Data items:
==============================
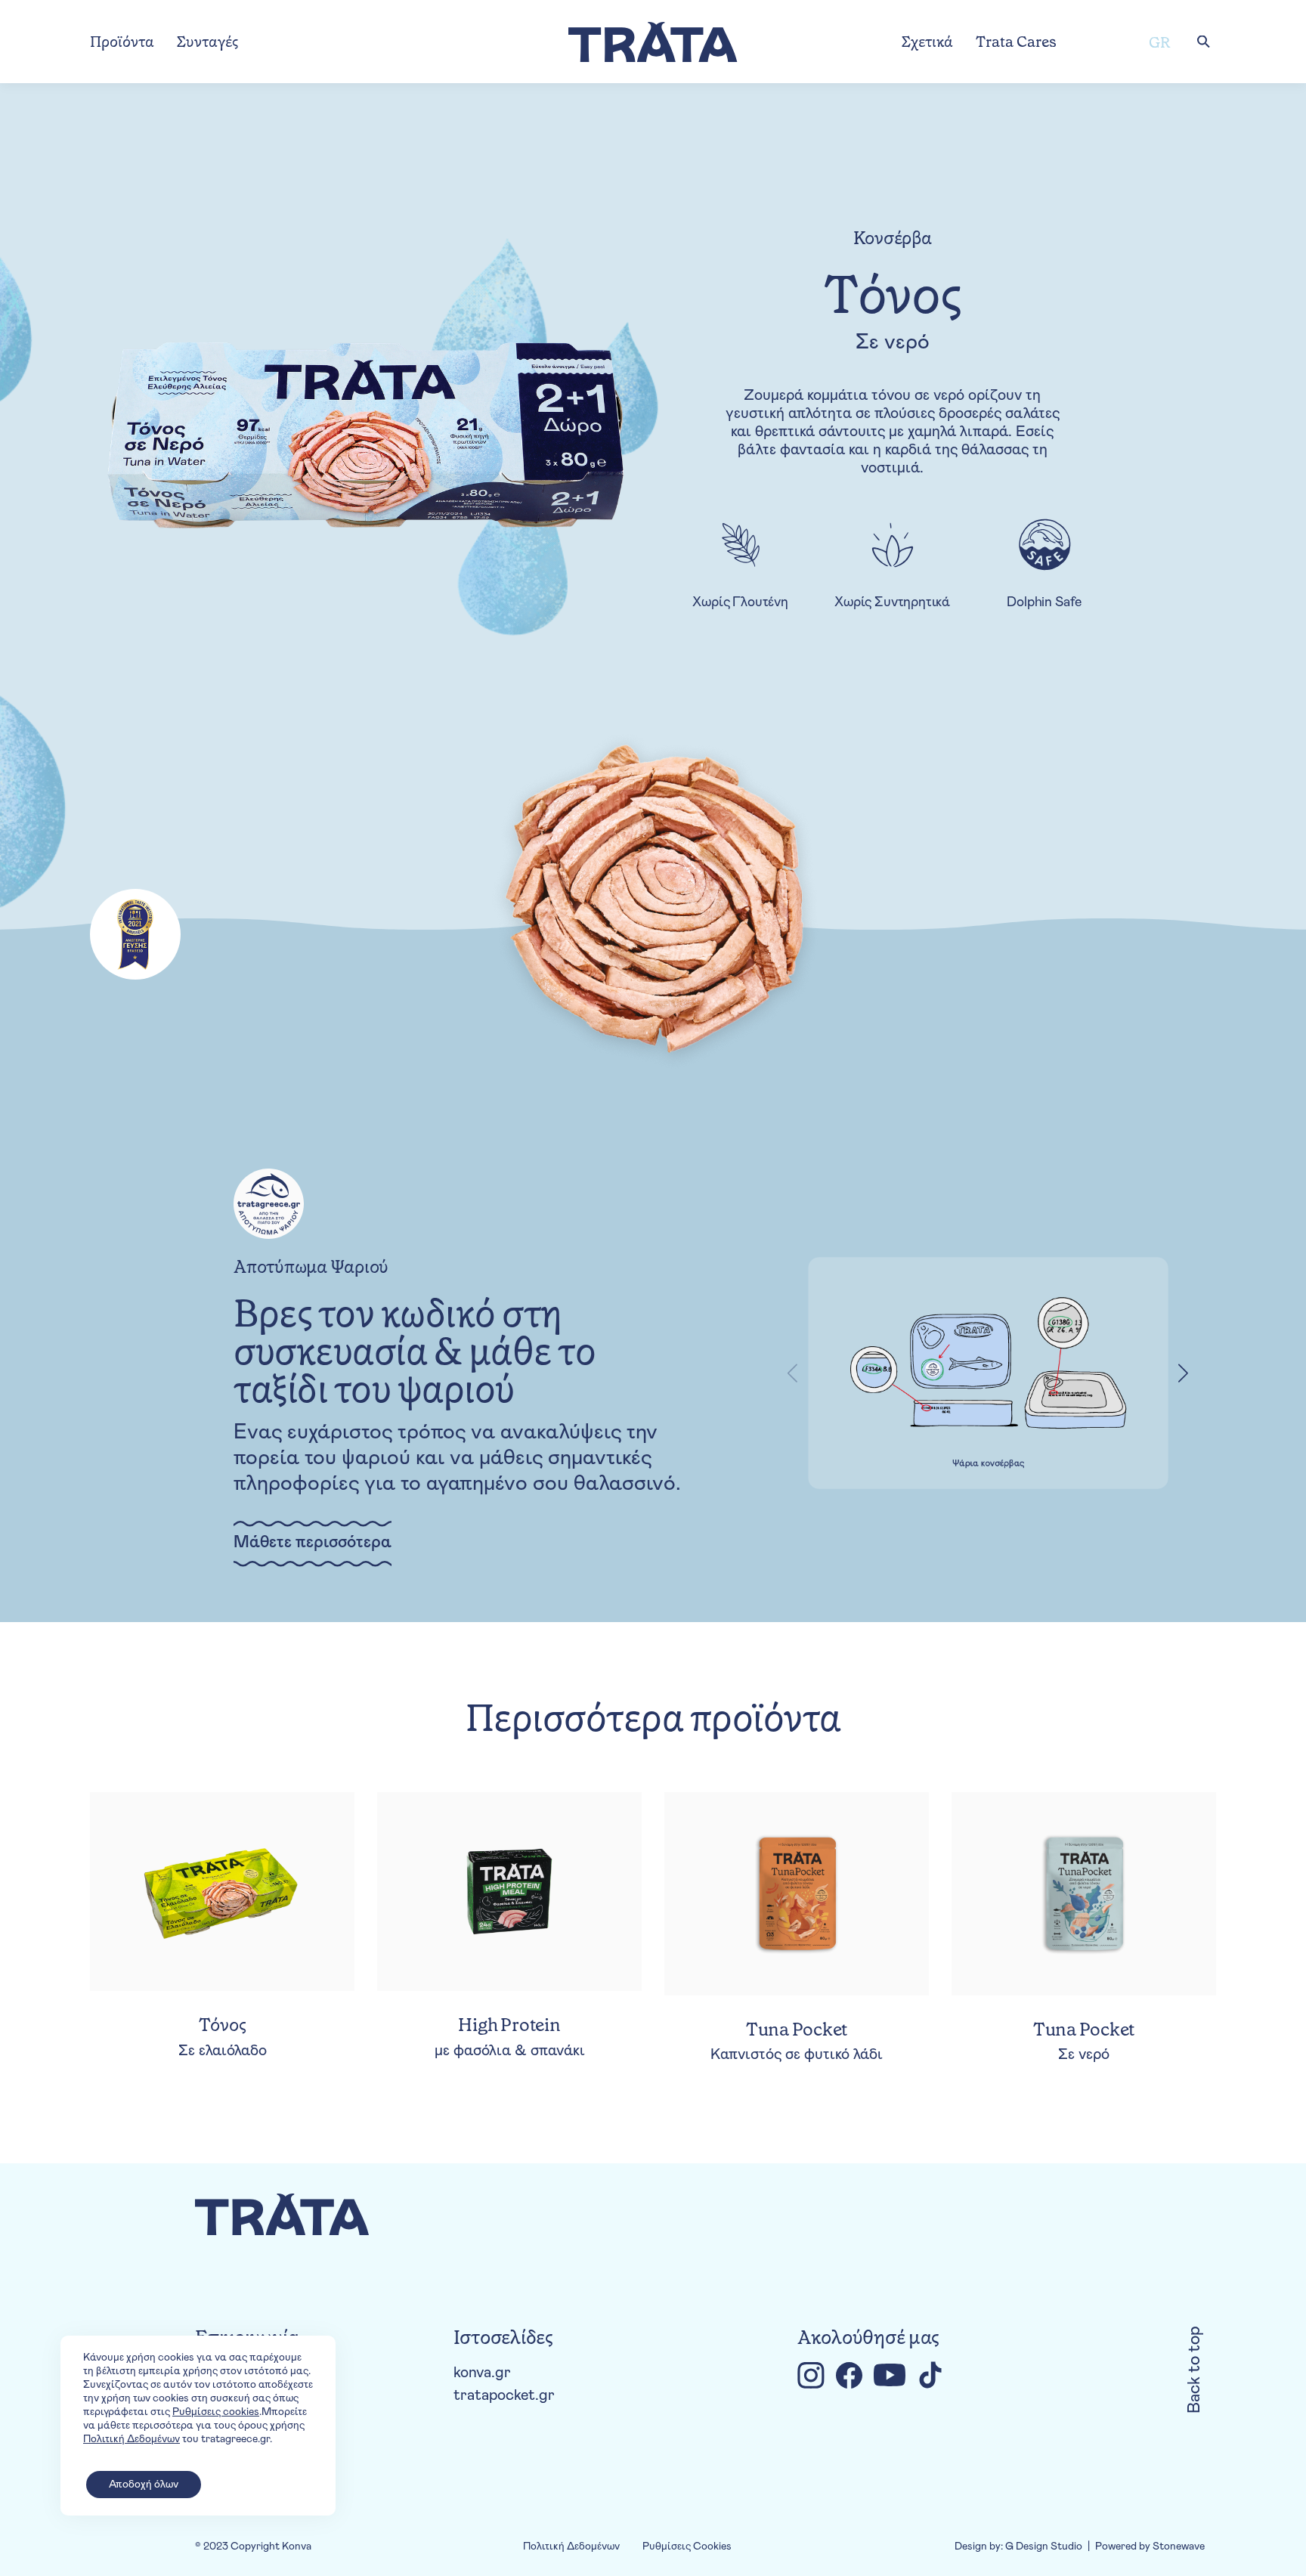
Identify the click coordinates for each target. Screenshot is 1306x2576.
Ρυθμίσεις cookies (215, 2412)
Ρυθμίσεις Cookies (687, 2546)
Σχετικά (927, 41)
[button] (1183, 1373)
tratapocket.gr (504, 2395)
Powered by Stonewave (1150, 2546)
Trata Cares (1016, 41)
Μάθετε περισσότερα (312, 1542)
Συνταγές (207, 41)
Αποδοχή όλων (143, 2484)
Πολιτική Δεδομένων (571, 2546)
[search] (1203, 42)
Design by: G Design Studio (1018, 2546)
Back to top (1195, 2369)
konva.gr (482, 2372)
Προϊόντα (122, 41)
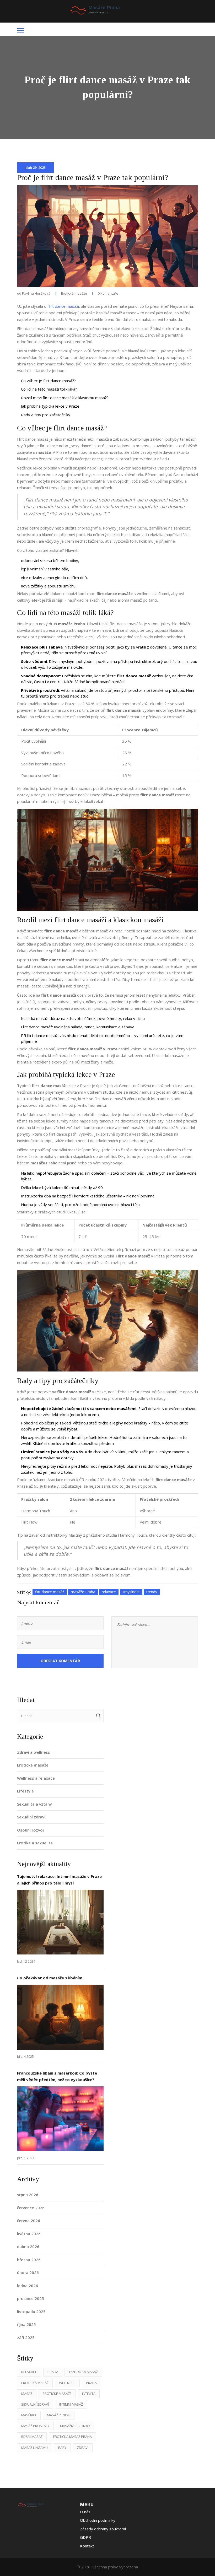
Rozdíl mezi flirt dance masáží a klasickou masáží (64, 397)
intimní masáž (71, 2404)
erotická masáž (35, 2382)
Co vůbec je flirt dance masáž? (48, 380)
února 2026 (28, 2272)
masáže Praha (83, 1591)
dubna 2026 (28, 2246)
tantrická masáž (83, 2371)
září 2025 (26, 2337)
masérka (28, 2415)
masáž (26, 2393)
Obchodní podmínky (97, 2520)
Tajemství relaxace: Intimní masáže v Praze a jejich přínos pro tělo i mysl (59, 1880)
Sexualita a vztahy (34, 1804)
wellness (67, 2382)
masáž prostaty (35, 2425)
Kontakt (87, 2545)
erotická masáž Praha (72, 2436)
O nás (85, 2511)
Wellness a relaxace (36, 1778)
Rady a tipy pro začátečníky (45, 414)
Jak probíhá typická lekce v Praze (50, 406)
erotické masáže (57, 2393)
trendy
==============================
EXERCISE
Every line of the records that includes the word "Praze" should be gathered.

ANSWER BOX
Tajemství relaxace: Intimní masáže v Praze a jejich přínos pro tělo i mysl (59, 1880)
Jak probíhá typická lekce v Praze (50, 406)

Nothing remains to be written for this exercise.